§ **Given data**:
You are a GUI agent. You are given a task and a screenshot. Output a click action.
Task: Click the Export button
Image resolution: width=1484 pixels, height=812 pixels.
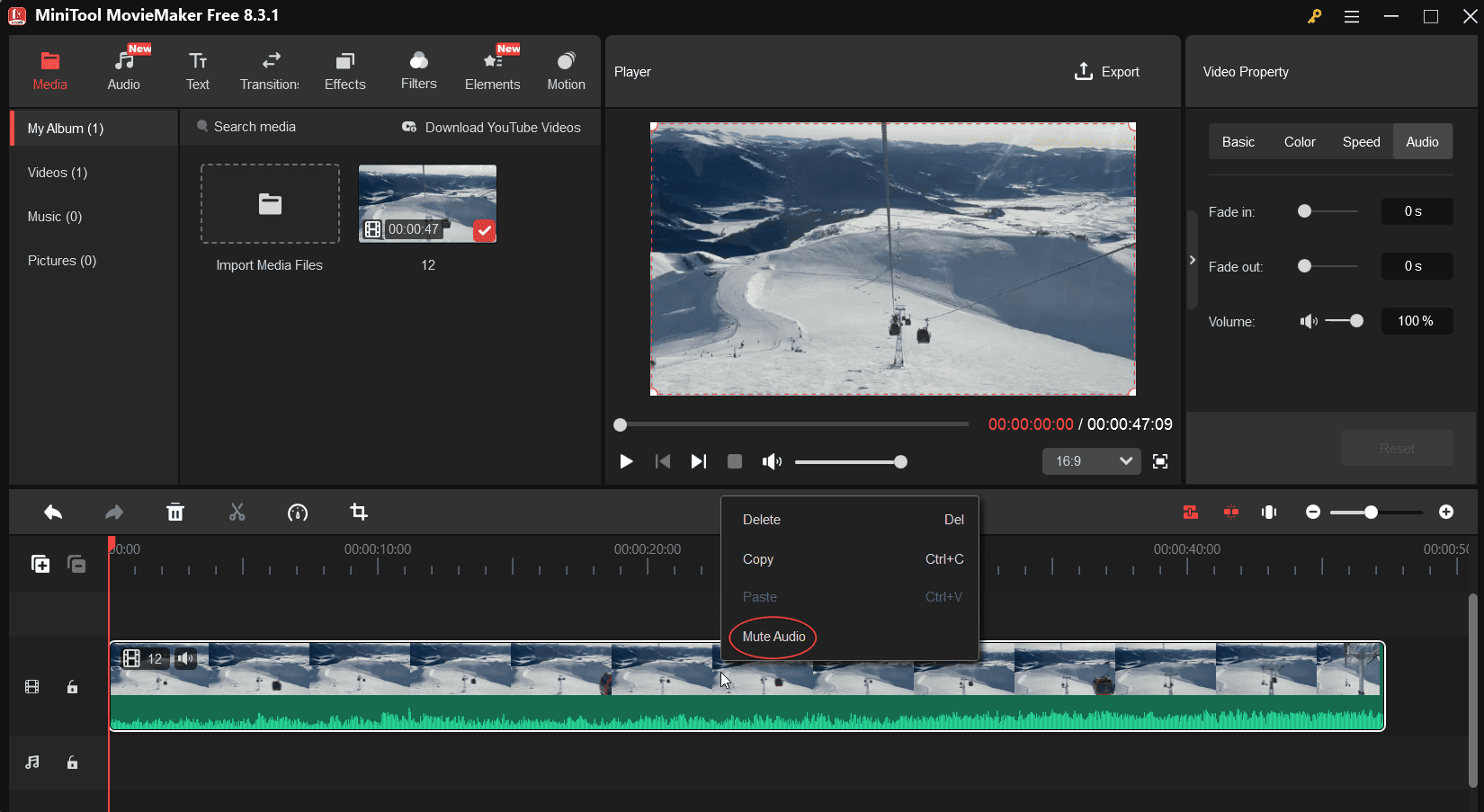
--
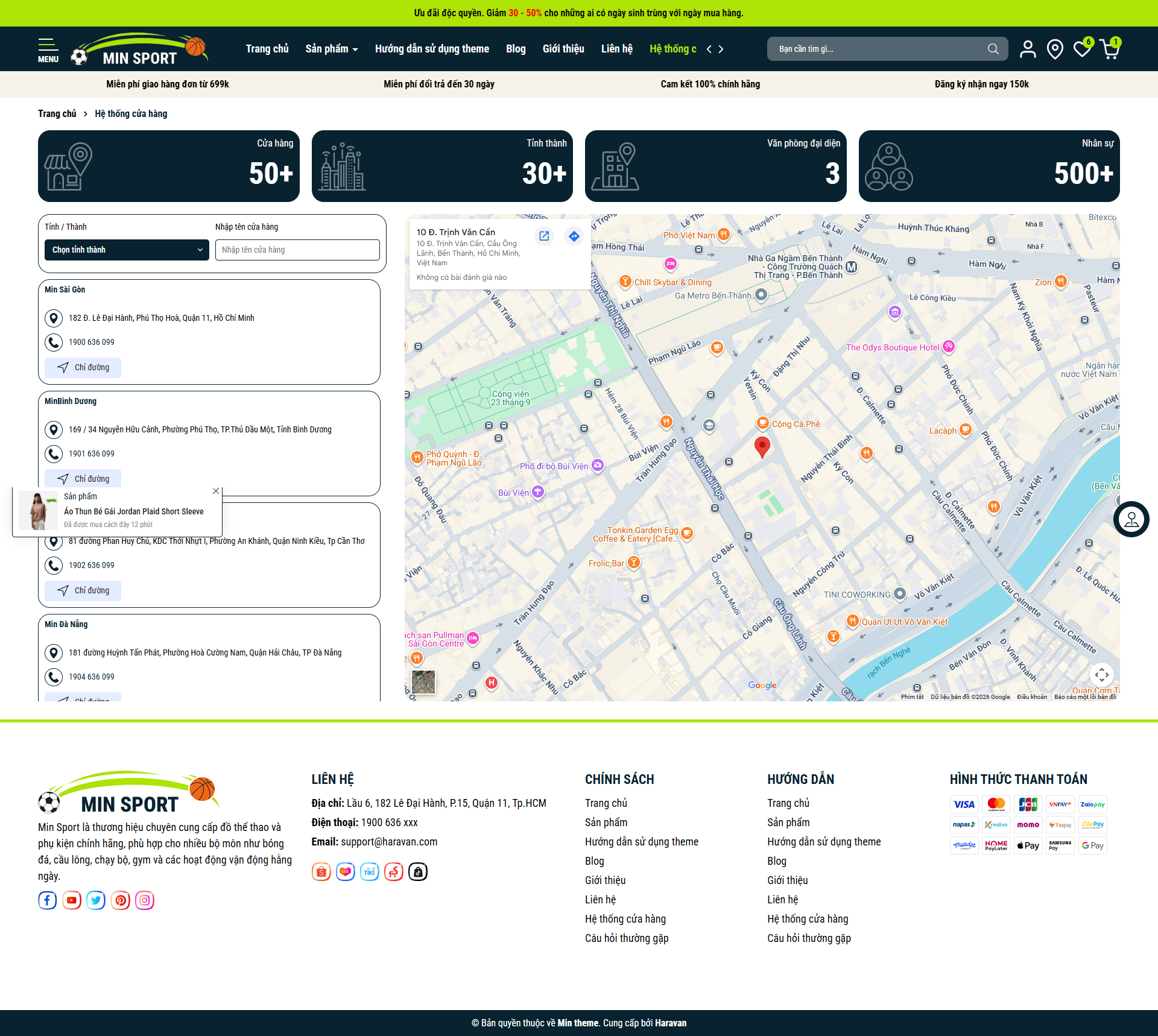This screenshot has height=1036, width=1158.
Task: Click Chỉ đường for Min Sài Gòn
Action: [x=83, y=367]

§ **Brief**:
Please copy, exactly as written, every line in the listing above from the line with "Task: Click the Export button" up to and including the line with "Image resolution: width=1484".

§ **Problem solution**:
Task: Click the Export button
Image resolution: width=1484 pixels, height=812 pixels.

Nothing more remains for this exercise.